On May 28, 2014, Plaintiff executed an Affidavit to provide relevant, truthful information regarding Kennedy's EEOC Charge, including the fact that numerous waitresses at the restaurant had complained about Argueta's sexually harassing conduct and that Plaintiff had informed and complained to the Defendant Owners regarding Argueta's conduct. On May 30, 2014, Defendants were notified that Plaintiff had submitted the Affidavit. (ECF No. 7 ¶ 24.)

         The Court finds that this allegation of Plaintiff's participation in the EEOC investigation of Kennedy's charge constitutes a protected activity under Title VII which satisfies the first element of Plaintiff's retaliation claim.

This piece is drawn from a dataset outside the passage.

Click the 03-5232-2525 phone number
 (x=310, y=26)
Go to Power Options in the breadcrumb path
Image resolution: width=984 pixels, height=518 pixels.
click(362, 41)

         As to the second element of Plaintiff's retaliation claim, Defendants do not contest that Plaintiff was terminated by Defendant Owners on June 23, 2014. (See ECF No. 17 ¶ 30.) Nor do Defendants contest that Plaintiff's termination constitutes an adverse employment action. See King v. Rumsfeld, 328 F.3d 145, 151 (4th Cir. 2003) (finding that plaintiff's “termination indisputably constituted adverse employment action”); see also Honor v. Booz-Allen & Hamilton, Inc., 383 F.3d 180, 188 (4th Cir. 2004) (“Adverse employment actions include any retaliatory act or harassment if that act or harassment results in an adverse effect on the terms, conditions, or benefits of employment.”). Thus, the second element of Plaintiff's retaliation claim has been satisfied.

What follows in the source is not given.